*WORK INSTRUCTION:*
Write every record out again exactly, and keep images out of it.

*DATA FOR REVIEW:*
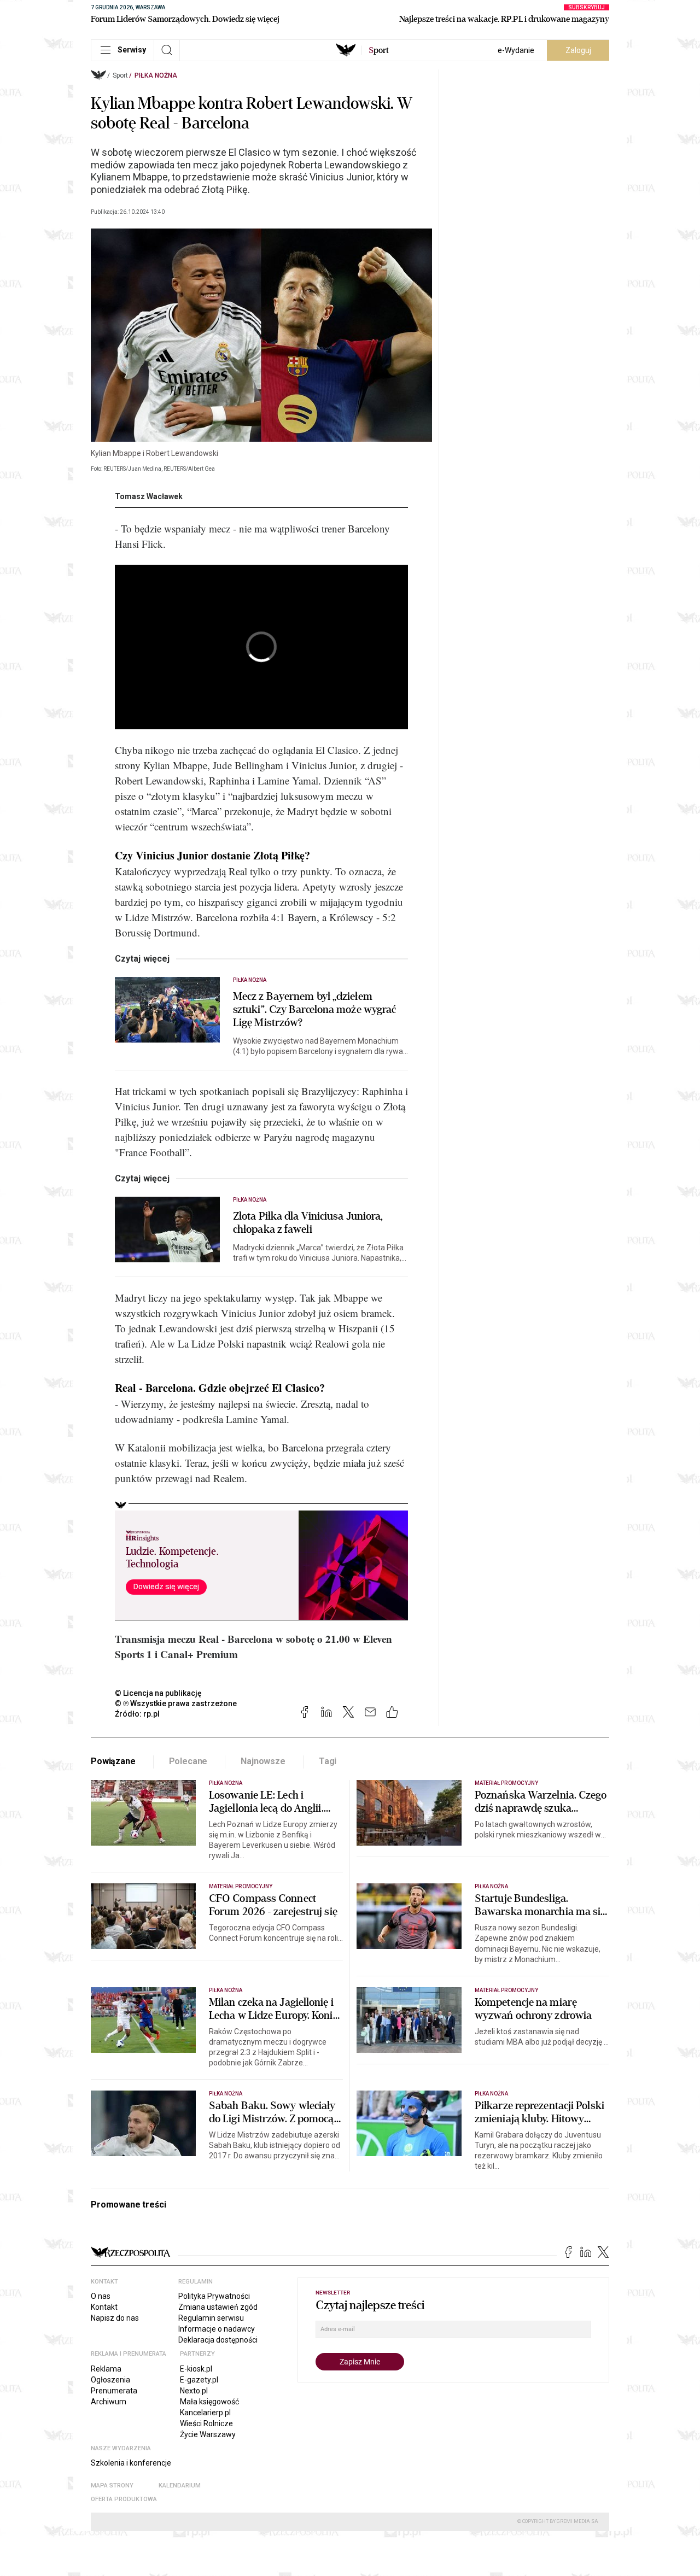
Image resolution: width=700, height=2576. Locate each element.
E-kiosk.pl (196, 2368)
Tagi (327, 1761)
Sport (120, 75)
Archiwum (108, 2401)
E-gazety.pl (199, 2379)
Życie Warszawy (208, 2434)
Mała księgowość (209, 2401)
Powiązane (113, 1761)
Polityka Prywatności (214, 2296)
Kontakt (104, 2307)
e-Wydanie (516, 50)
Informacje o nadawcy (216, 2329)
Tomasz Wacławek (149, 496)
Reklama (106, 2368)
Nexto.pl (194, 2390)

*EXPECTED OUTPUT:*
Image resolution: width=700, height=2576. Locate each element.
E-kiosk.pl (196, 2368)
Tagi (327, 1761)
Sport (120, 75)
Archiwum (108, 2401)
E-gazety.pl (199, 2379)
Życie Warszawy (208, 2434)
Mała księgowość (209, 2401)
Powiązane (113, 1761)
Polityka Prywatności (214, 2296)
Kontakt (104, 2307)
e-Wydanie (516, 50)
Informacje o nadawcy (216, 2329)
Tomasz Wacławek (149, 496)
Reklama (106, 2368)
Nexto.pl (194, 2390)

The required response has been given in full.